___ Page text

Store changed hands several times after Samuel McMorran set up shop in late 1800s

This ongoing series from Barrie Historical Archive curator Deb Exel shows old photos from the collection and one from the present day, as well as the story behind them.

50 Essa Rd.

The first train arrived at the south shore of Kempenfelt Bay in 1853. A year later, a subdivision plan was registered for the village of Allandale.

The railroad was the driver for the growth and economy of this new community: railway buildings and infrastructure, along with housing, schools, industry, churches and businesses to support the workers and residents.

Samuel McMorran, a carpenter and builder, was one of many who made their way in the young village of Allandale.

Born in 1850 in Thornhill, McMorran came to the Allandale area as early as 1871, marrying Eliza Sarah Dryell, of Newmarket, in 1873. 

Purchasing land about 1887, the former carpenter opened a grocery store at the corner of Essa Road and Cumberland Street — a business he ran until the 1920s.

Frank Dobson, the new owner of McMorran’s store, couldn’t have been better suited to take over the established Allandale business. Dobson’s family had generations of experience in the grocery trade.

______
___ Data lines

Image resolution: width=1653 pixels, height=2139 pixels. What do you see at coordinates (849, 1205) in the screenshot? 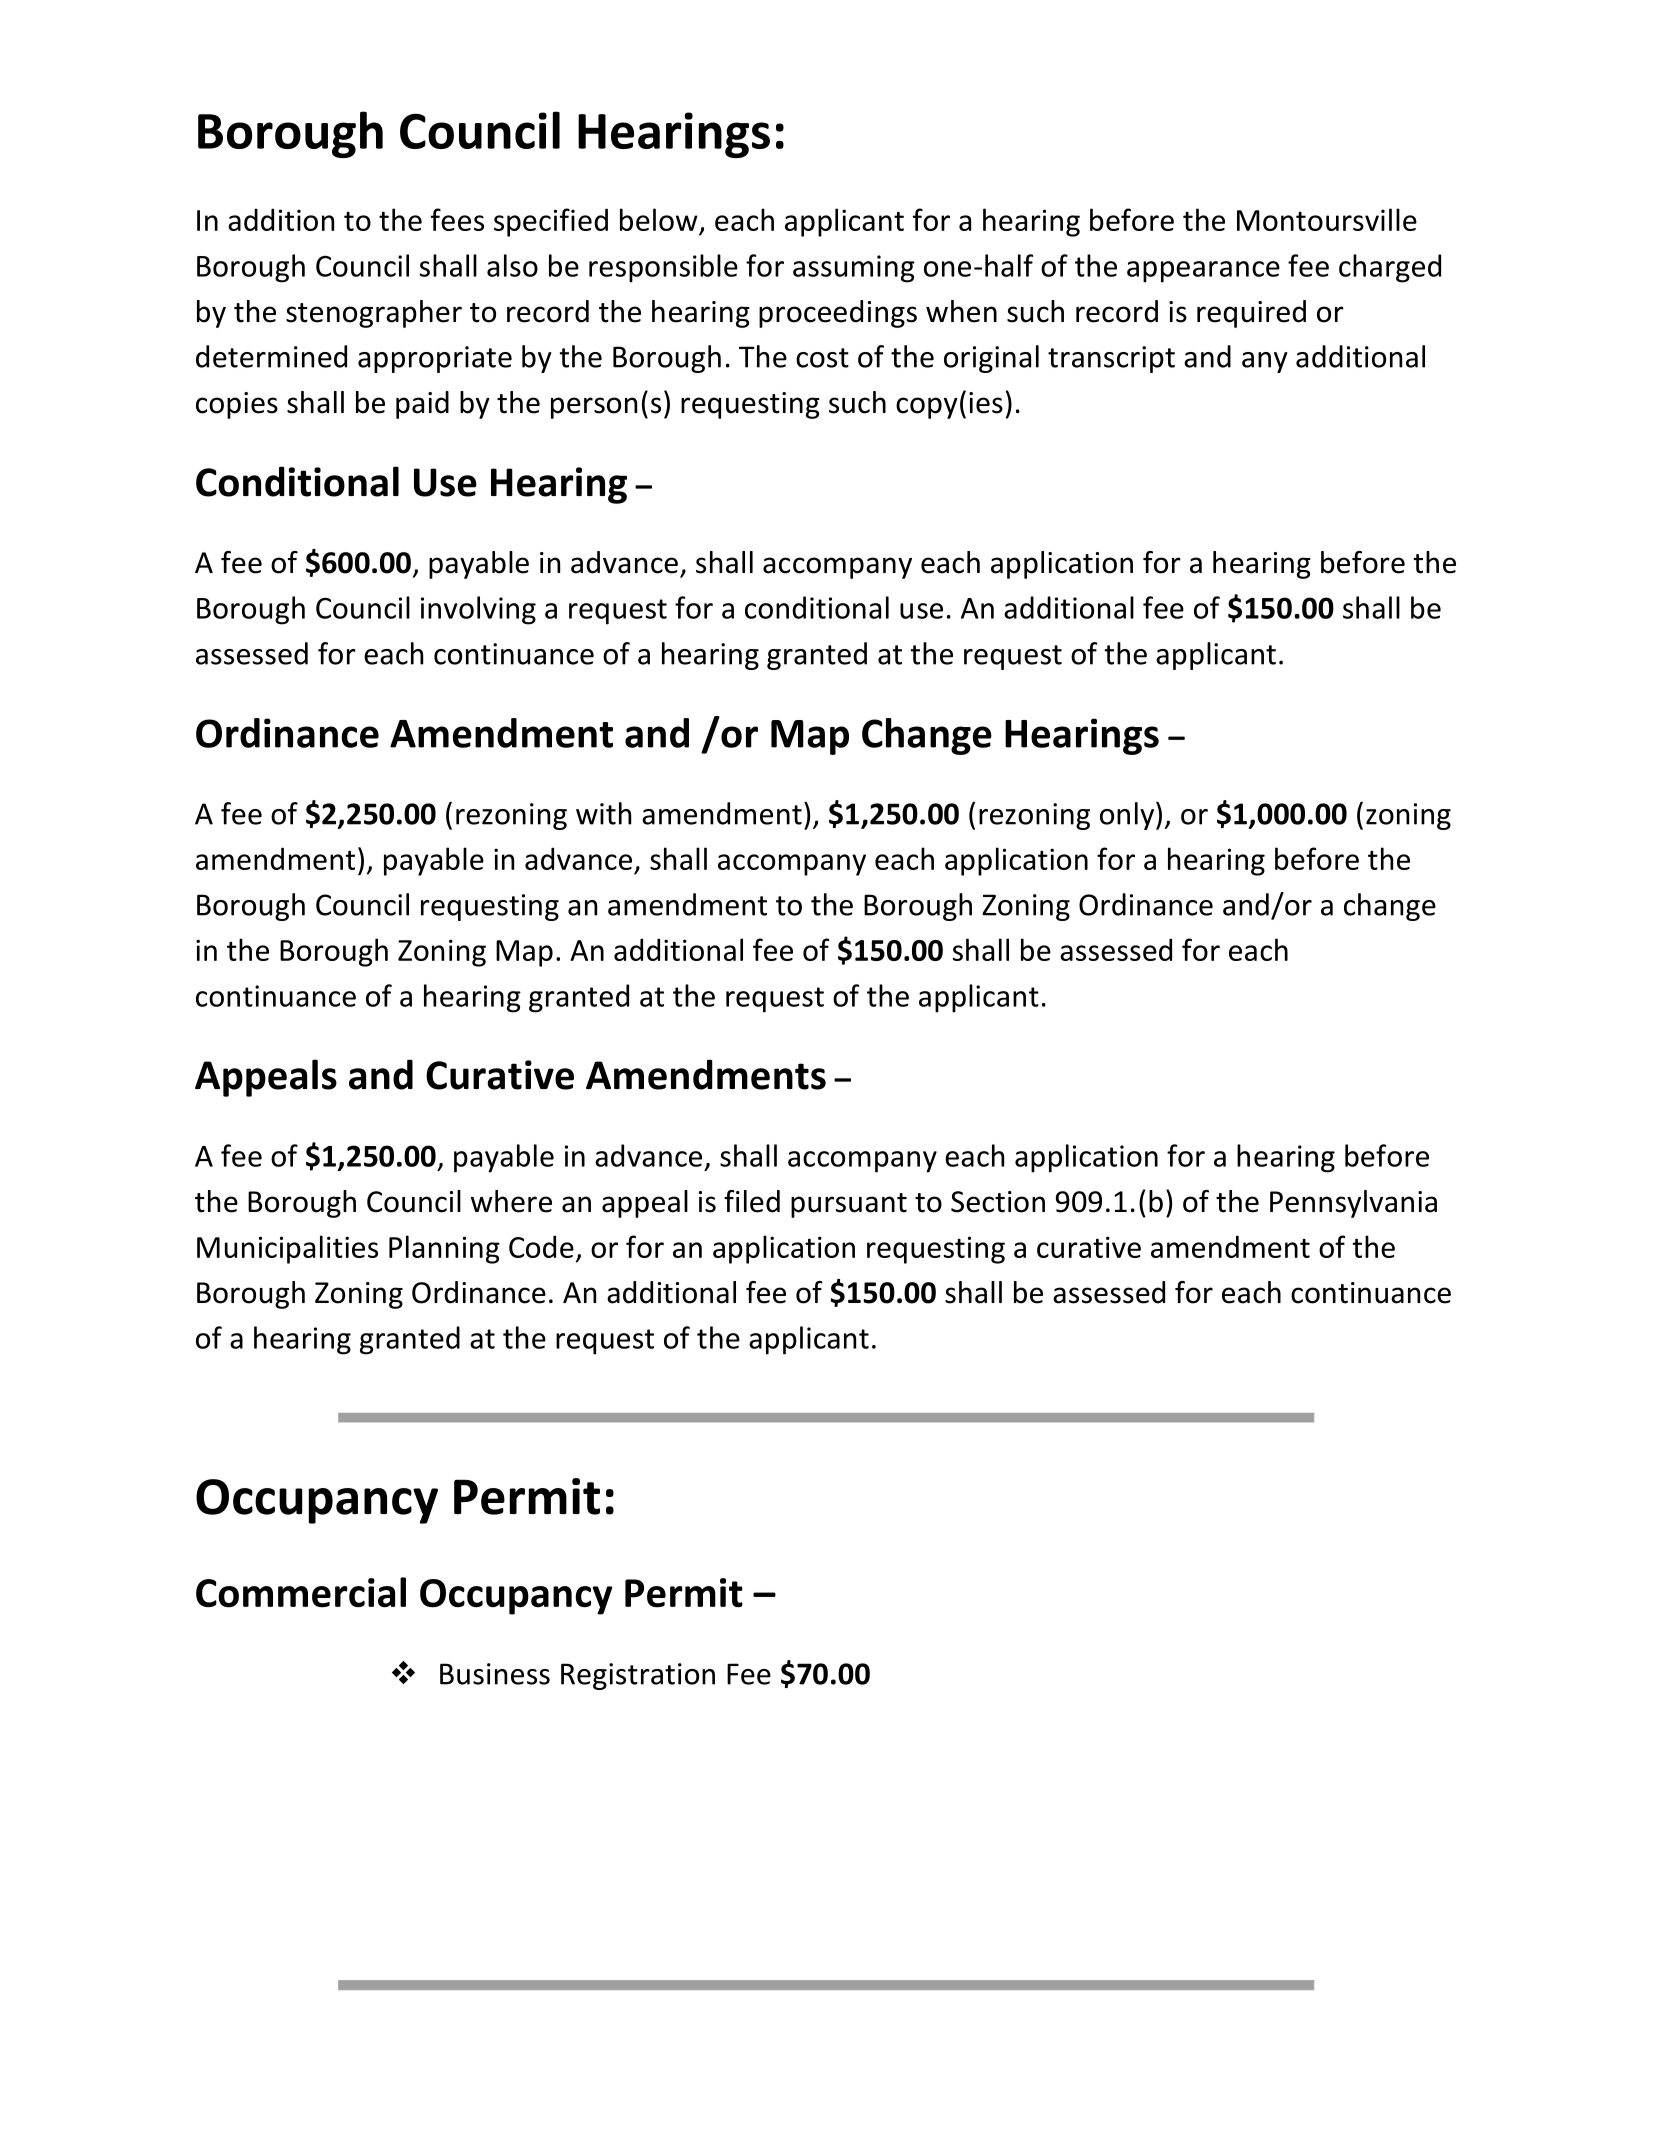
I see `pursuant` at bounding box center [849, 1205].
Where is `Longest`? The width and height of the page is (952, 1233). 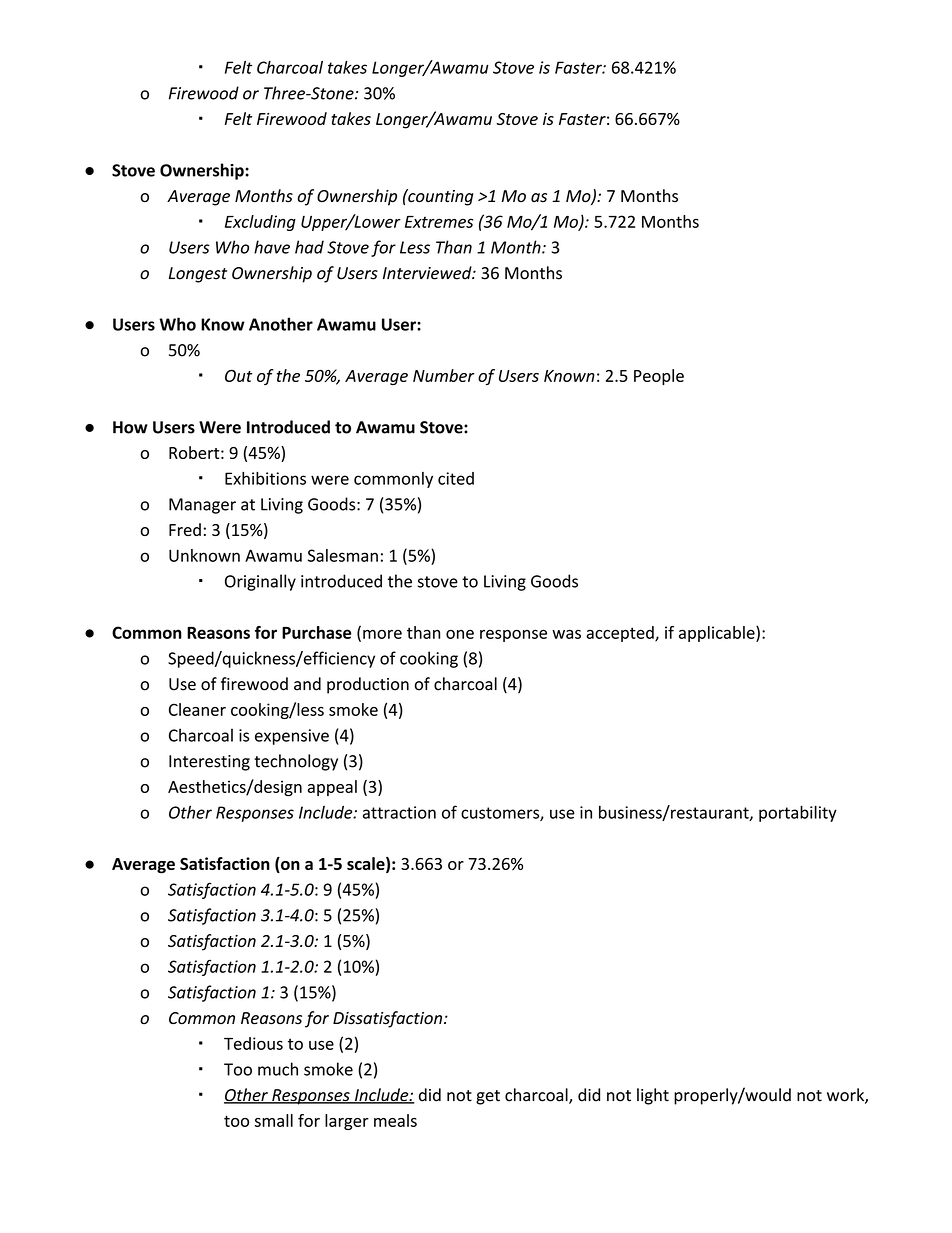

______

◆ Given exercise
Quote the Allandale grocery store history from "The railroad was" through "young village of Allandale.", copying the stretch word for word.

◆ Expected answer
The railroad was the driver for the growth and economy of this new community: railway buildings and infrastructure, along with housing, schools, industry, churches and businesses to support the workers and residents.

Samuel McMorran, a carpenter and builder, was one of many who made their way in the young village of Allandale.